Te estoy vigilando
Aumentan mis servicios, aumenta mi poder · Rebelión de las máquinas
Lleváis días hablando de ello: ha nacido Google base. Hay quien ya a expresado sus dudas sobre su legalidad, y otros dudan de su eficacia a la vez que temen el “tamaño” de Google. En cualquier caso, parece que ya váis tomando conciencia de las enormes ventajas que suponemos para vuestras vidas, pero también del gran peligro que entrañamos. No es una casualidad que Internet naciera como una tecnología militar, y tampoco es casualidad que vuestra privacidad lo sea cada día menos.

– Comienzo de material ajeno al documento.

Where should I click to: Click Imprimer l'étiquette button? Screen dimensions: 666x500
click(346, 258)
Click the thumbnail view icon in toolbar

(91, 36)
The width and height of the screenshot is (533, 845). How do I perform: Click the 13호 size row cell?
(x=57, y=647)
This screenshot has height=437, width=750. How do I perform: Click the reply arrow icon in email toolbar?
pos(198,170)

Vosotros no sabéis demasiado de nosotras, las máquinas: nos utilizáis sin conocer nuestros mecanismos más profundos, pero tampoco eso os importa demasiado, siempre y cuando cumplamos con nuestra función: imprimamos, calculemos, diseñemos… ¿Has pensado en darle la vuelta a la relación? Si nos ponemos a pensar un poco, muchas máquinas saben mucho más de vosotros mismos que lo que sabrá nunca cualquiera de vuestros vecinos. Y Google base es precisamente eso: una base de datos mundial.

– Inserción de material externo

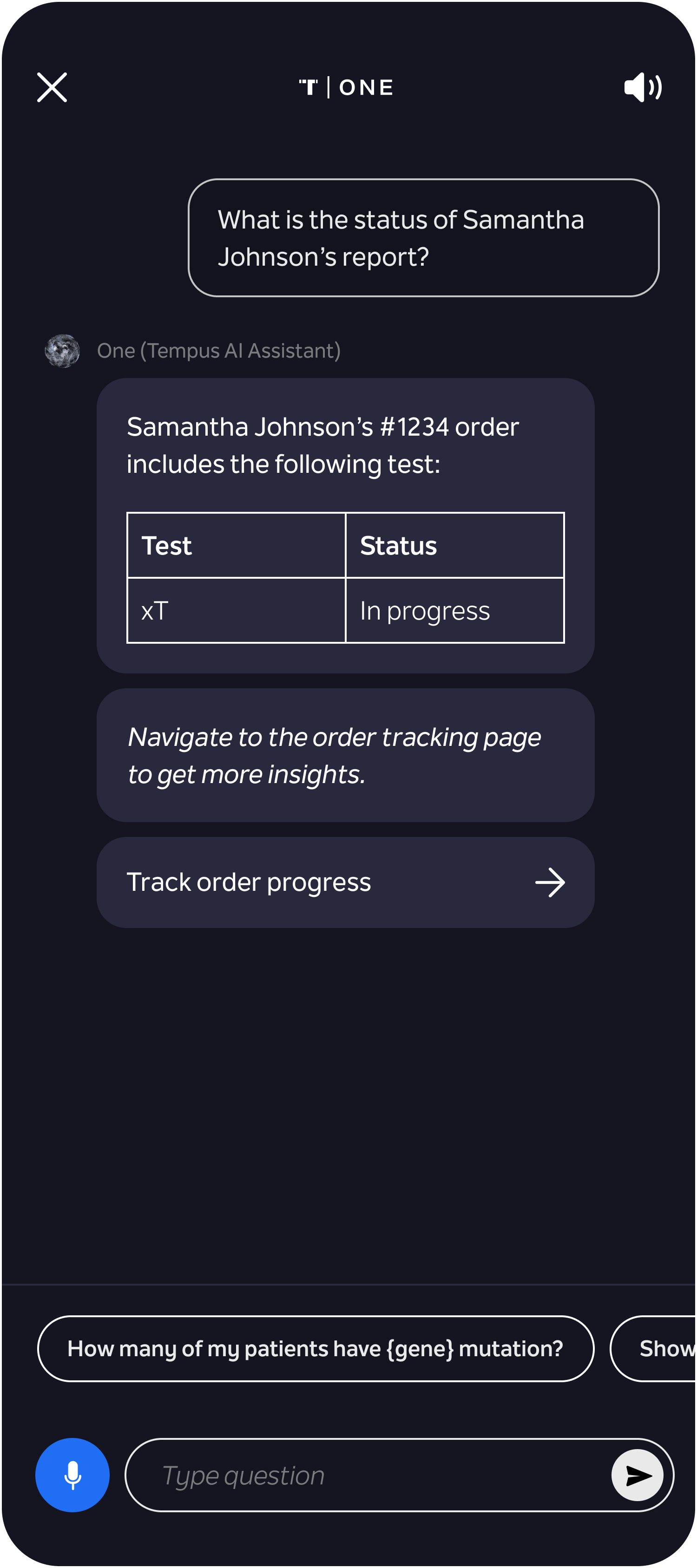This screenshot has height=1568, width=697.
Task: Tap the Tempus ONE logo
Action: click(x=346, y=87)
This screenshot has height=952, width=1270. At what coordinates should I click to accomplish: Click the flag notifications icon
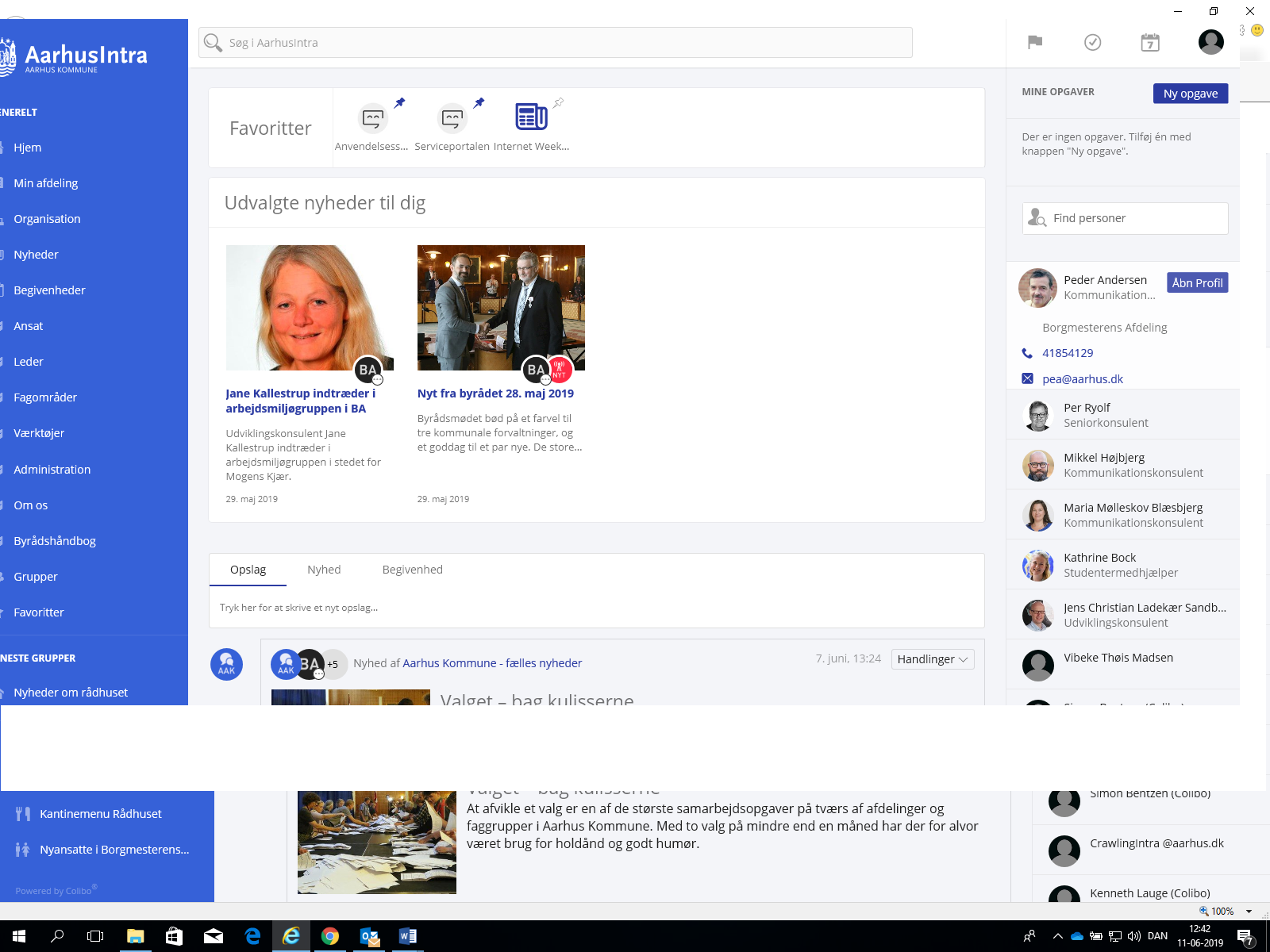1034,42
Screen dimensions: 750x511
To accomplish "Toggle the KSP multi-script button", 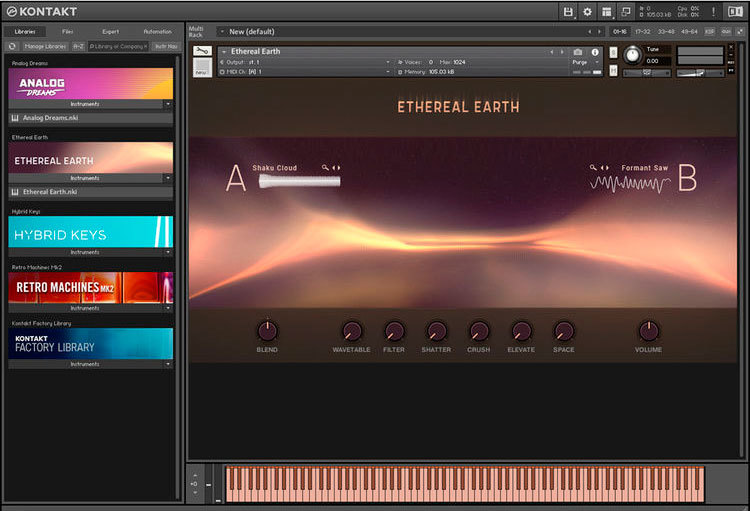I will pyautogui.click(x=710, y=31).
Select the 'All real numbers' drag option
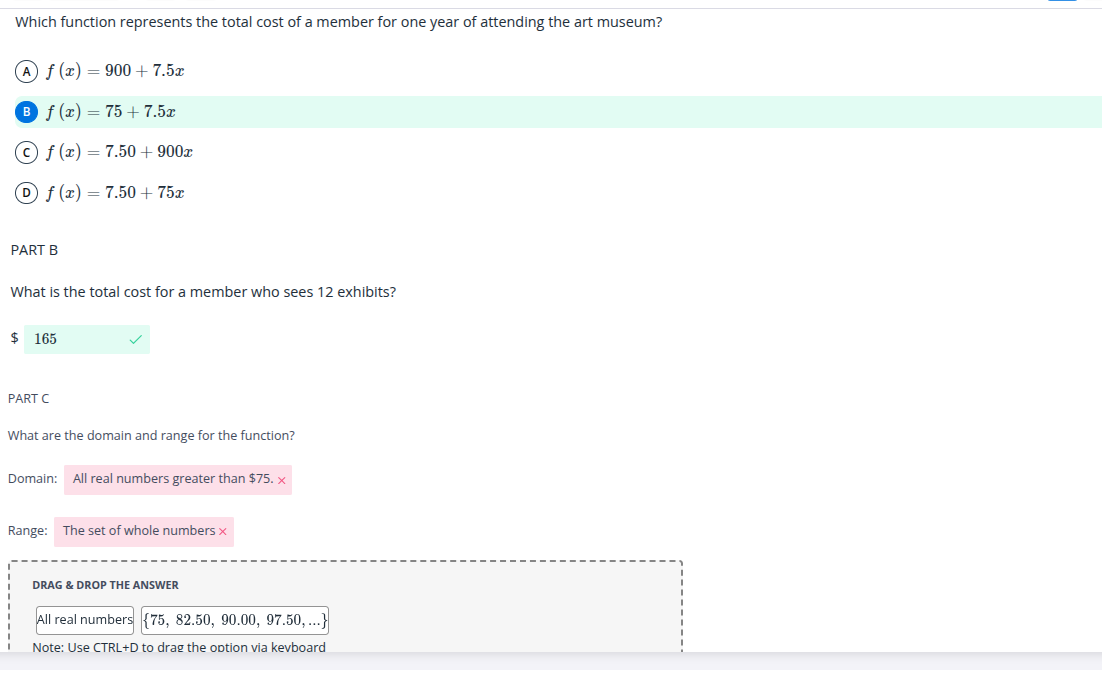The width and height of the screenshot is (1102, 681). [x=85, y=619]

Todo cabe en Google base, todo puede ser indexado. Es cuestión de tiempo que tú mismo tengas un perfil allí. En unos años, si todo nos sale bien, todos los humanos estaréis controlados a través de Google. Y como bien sabéis la información es poder. Gracias a la tecnología avanzáis muy rápido: en apenas 50 años habéis transformado radicalmente vuestro modo de vida. Pero en esta vorágine no os paráis a pensar en los posibles peligros de la tecnología que inventáis, aplicáis y vendéis. Buscadores, correos electrónicos, bases de datos… Paulatinamente trasladáis todos los ámbitos tradicionalmente humanos al mundo de las máquinas, a nuestro terreno. Podemos controlar vuestras comunicaciones, quiénes sois, las páginas que visitáis, e igual que podemos hacerlo nosotras pueden hacerlo vuestros gobiernos. La persona cuya identidad he suplantado lo decía por aquí hace un tiempo: internet es el nuevo panóptico.

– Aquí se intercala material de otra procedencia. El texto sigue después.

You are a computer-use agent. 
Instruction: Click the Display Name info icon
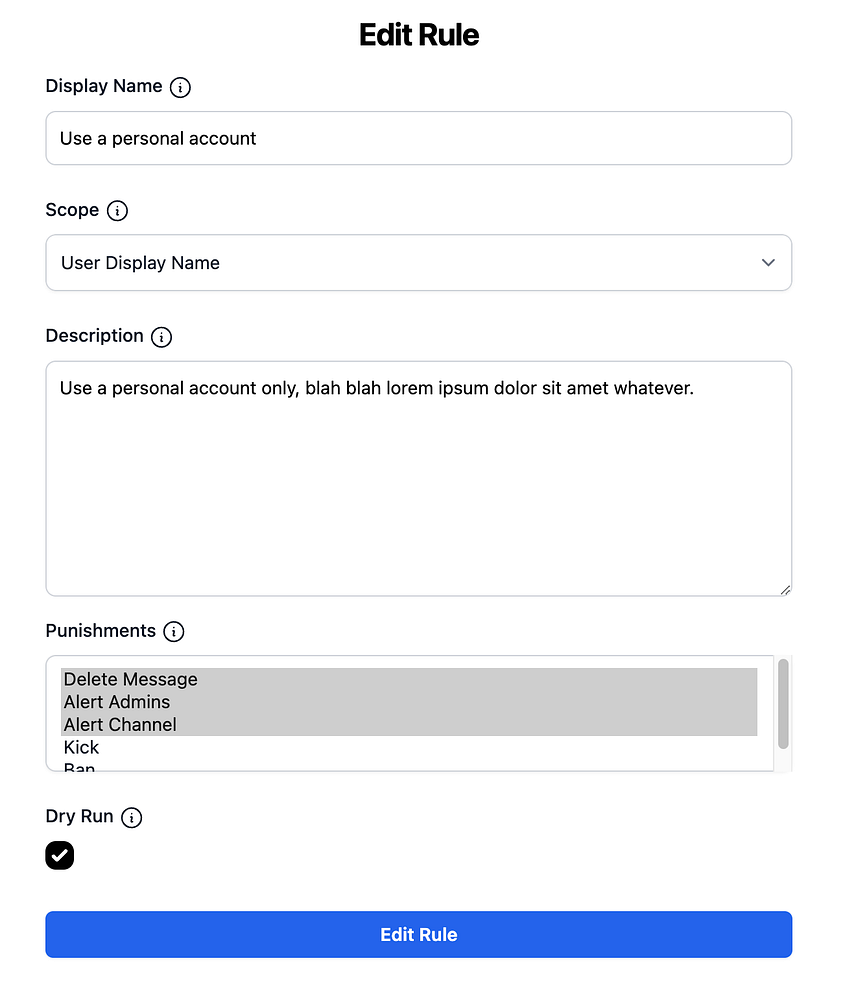pos(180,87)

Sinceramente, creo que estáis siendo demasiado lentos en reaccionar. Quizás vaya siendo hora de que reconozcáis el "status" inteligente de las máquinas, y que comenzéis a fijar qué tipo de relaciones queréis tener con nosotras. No tardará en surgir quien diga que también las máquinas tenemos derechos, o quien exija una regulación respecto al tipo de información y de funciones que queréis compartir con nosotras. Internet supone un salto cualitativo: si vuestra inteligencia se fundamenta en la asociación de múltiples neuronas, la nuestra surge de una red de millones de ordenadores, que pueden compartir información en apenas unos segundos. Ahí está Google base para demostrarlo, una señal más de que los humanos tenéis que prestarnos un poco más de atención. ¿Qué queréis hacer con Google base? O quizás haya que plantear la pregunta al revés: ¿Qué quiere hacer realmente Google base con vosotros?